-------- Provided material

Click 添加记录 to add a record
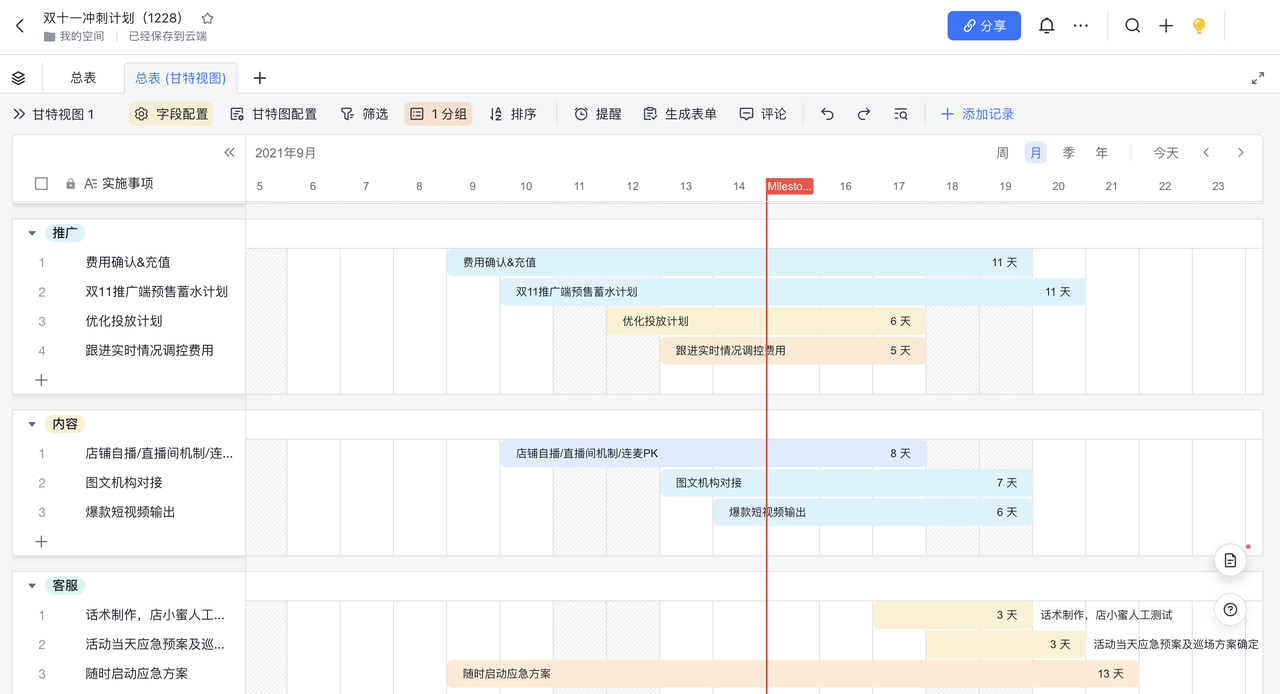The height and width of the screenshot is (694, 1280). click(x=977, y=114)
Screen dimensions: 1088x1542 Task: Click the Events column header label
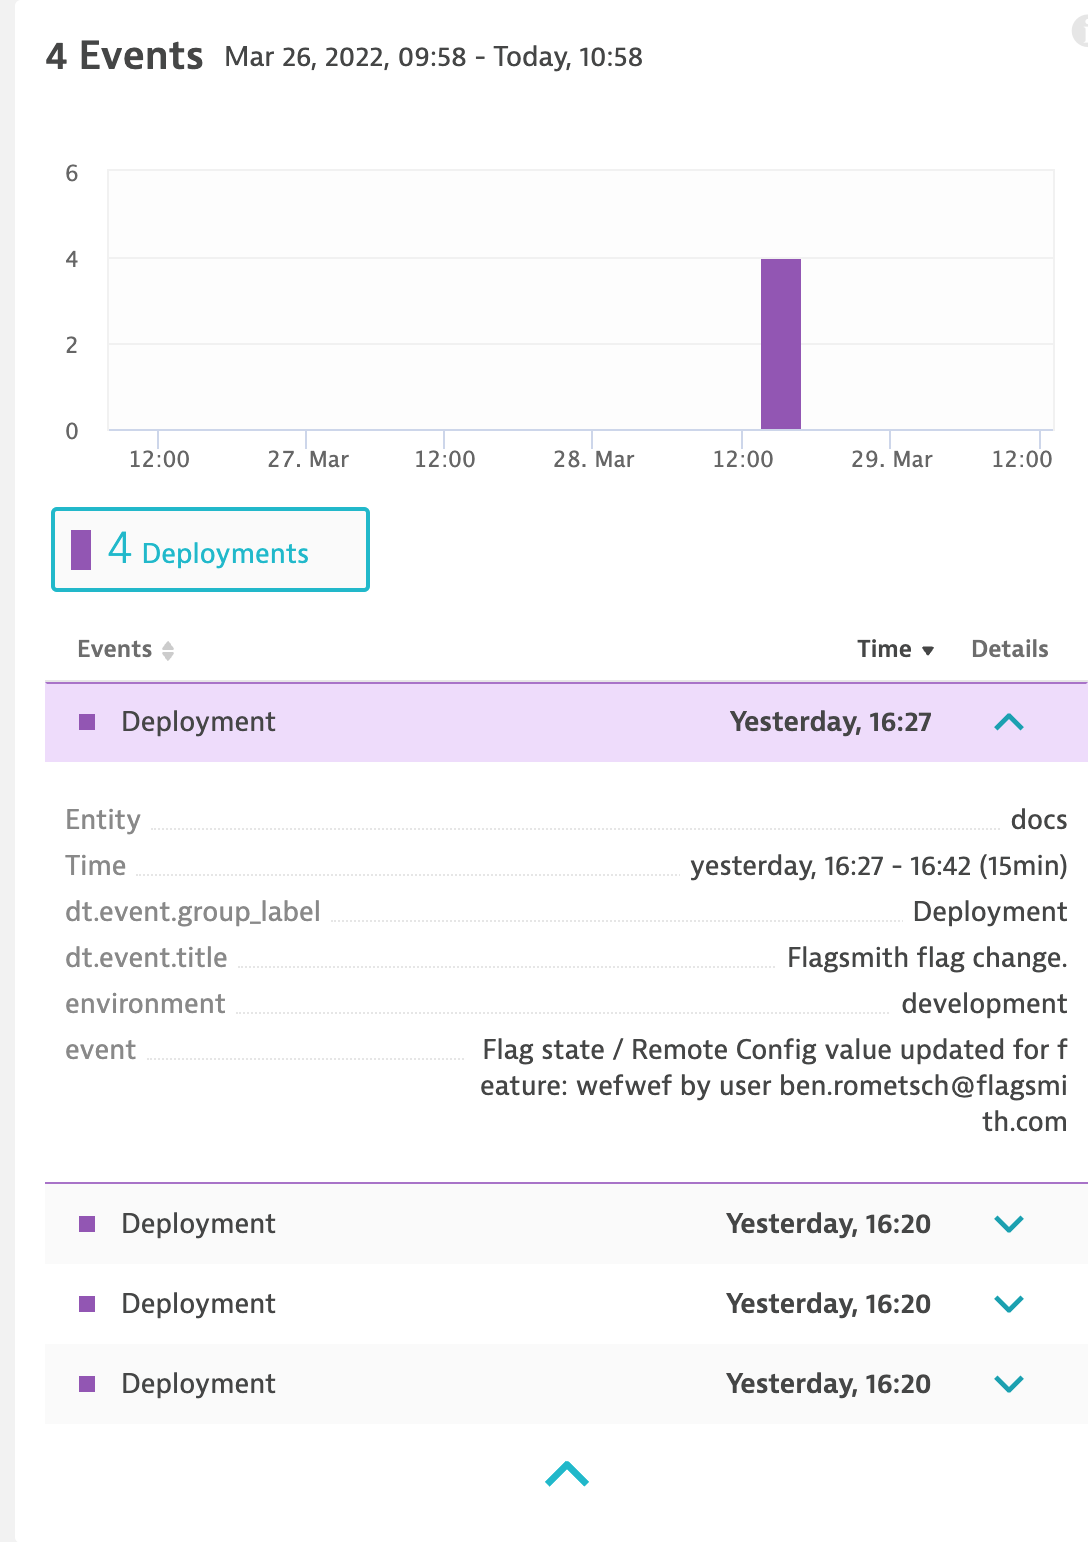tap(114, 648)
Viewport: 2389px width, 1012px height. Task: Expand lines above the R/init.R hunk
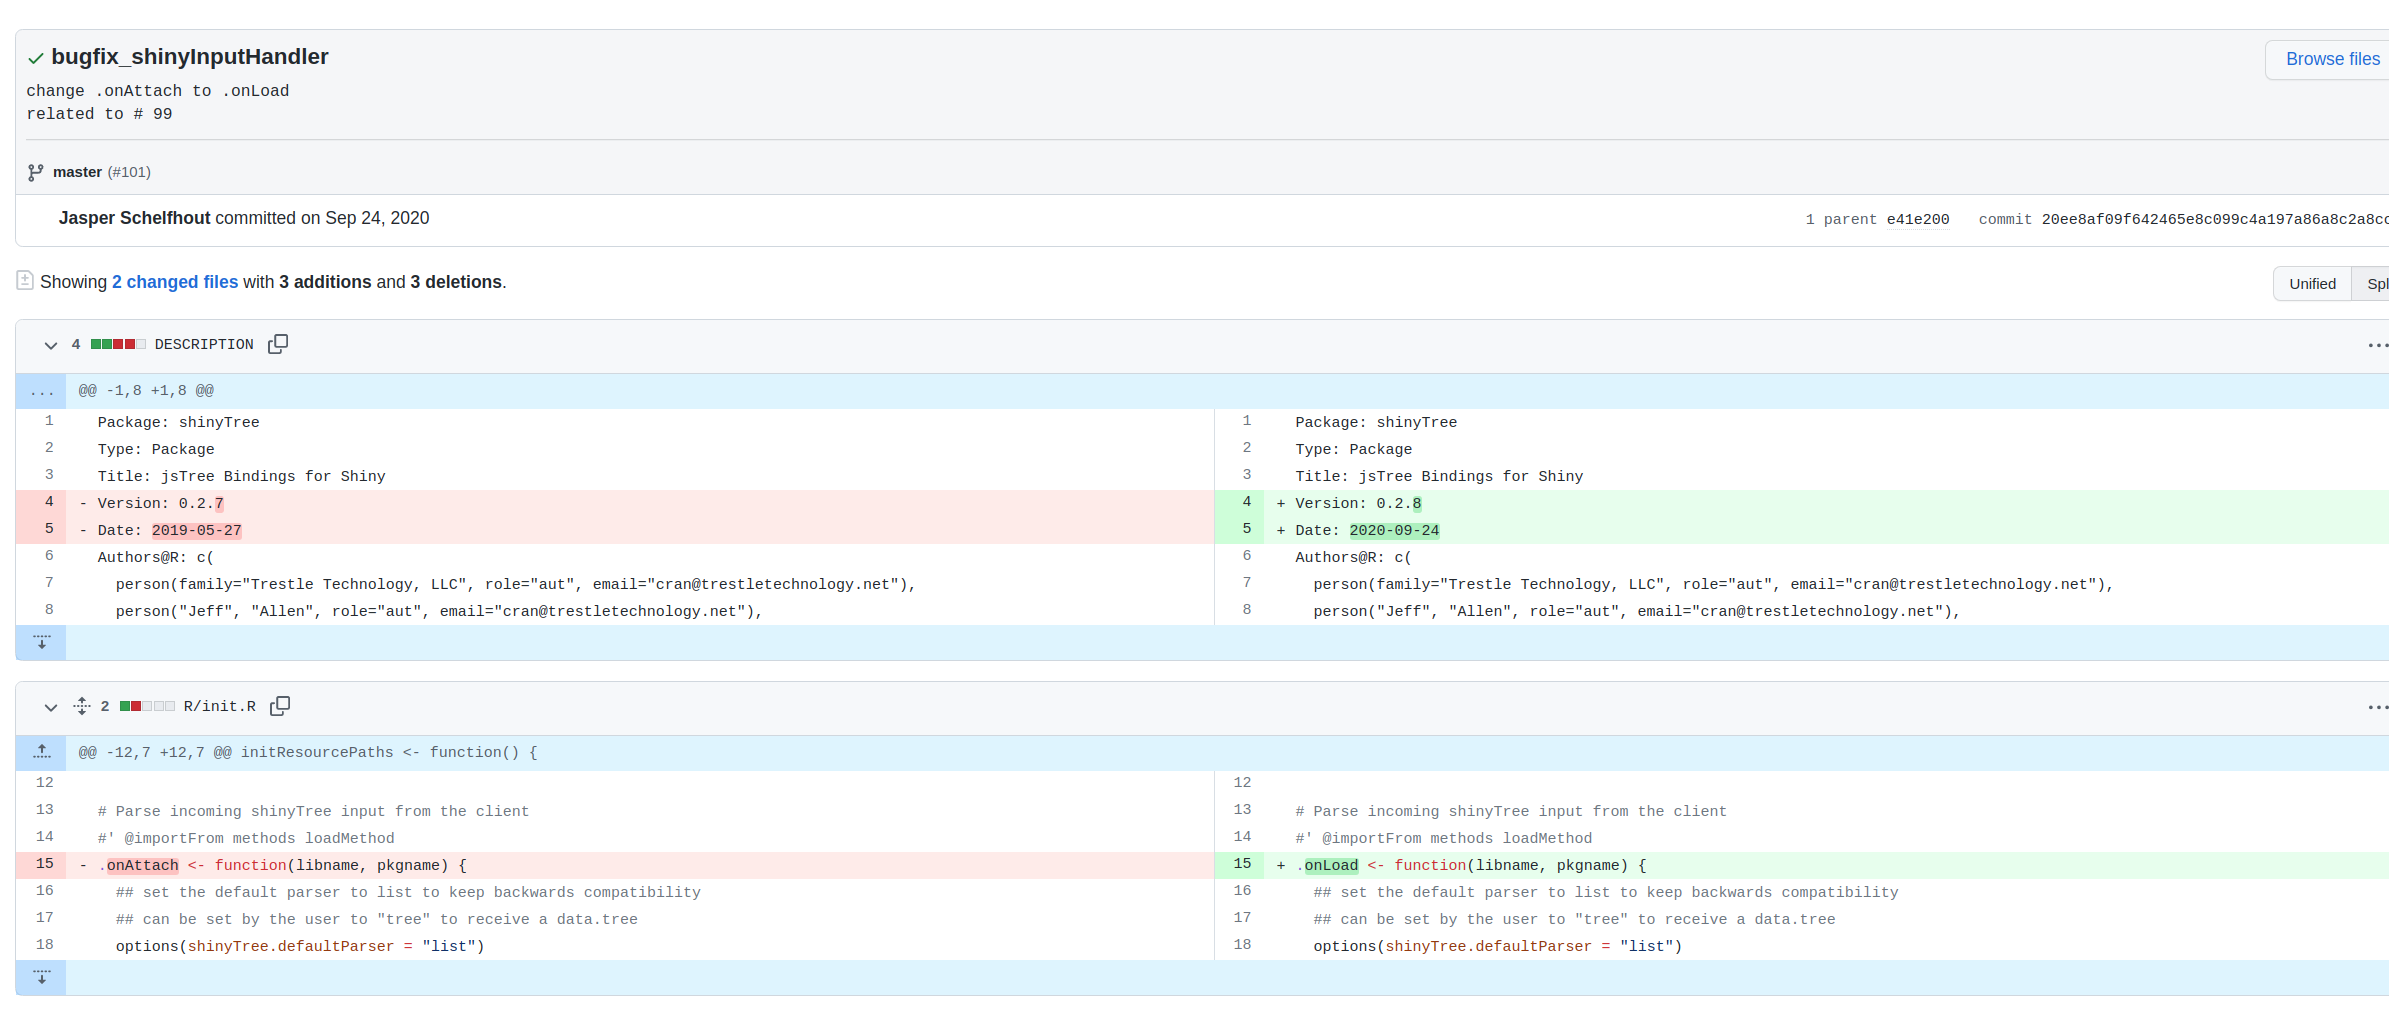41,752
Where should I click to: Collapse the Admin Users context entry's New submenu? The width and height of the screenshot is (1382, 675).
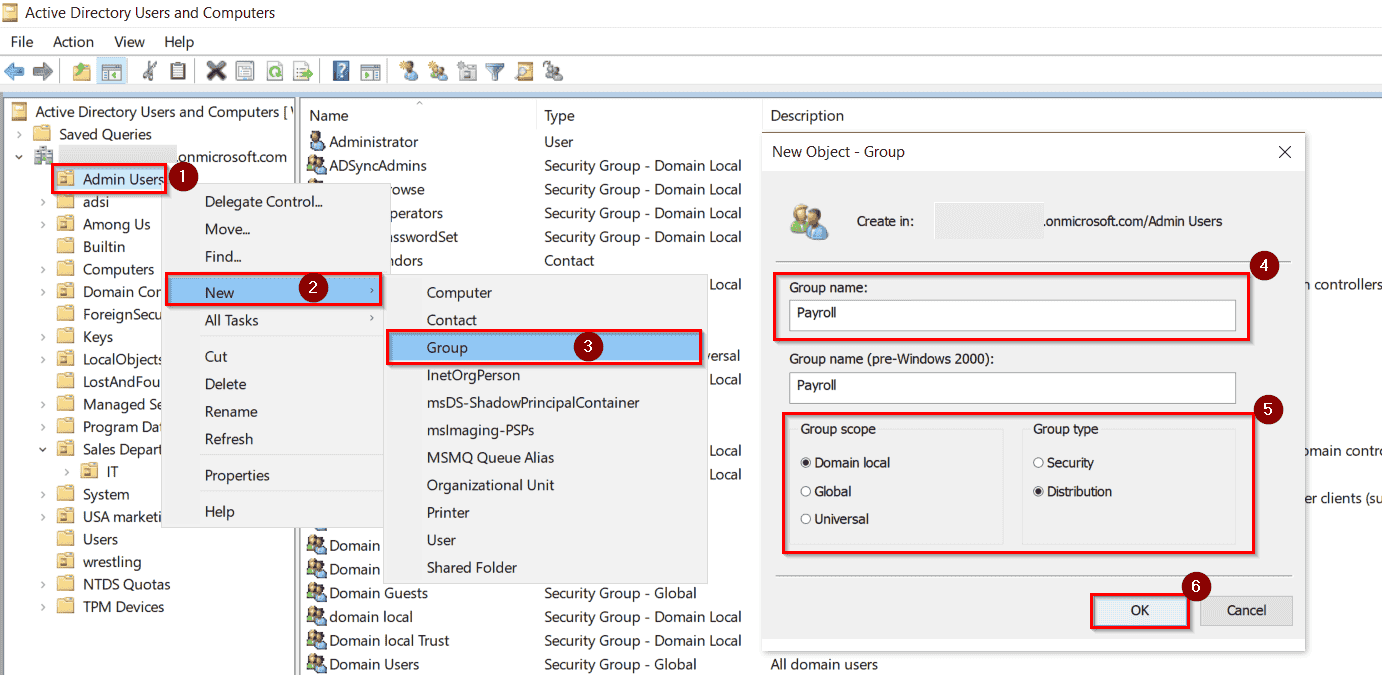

----------------

## What is expected
Repeat each line of the data above verbatim, leaving out the pictures.

## Exercise result
Click 添加记录 to add a record
The height and width of the screenshot is (694, 1280). click(x=977, y=114)
Screen dimensions: 1088x1542 Task: Click the Events column header label
tap(114, 648)
Viewport: 2389px width, 1012px height. Task: Expand lines above the R/init.R hunk
41,752
Where should I click to: Collapse the Admin Users context entry's New submenu? The width and height of the screenshot is (1382, 675).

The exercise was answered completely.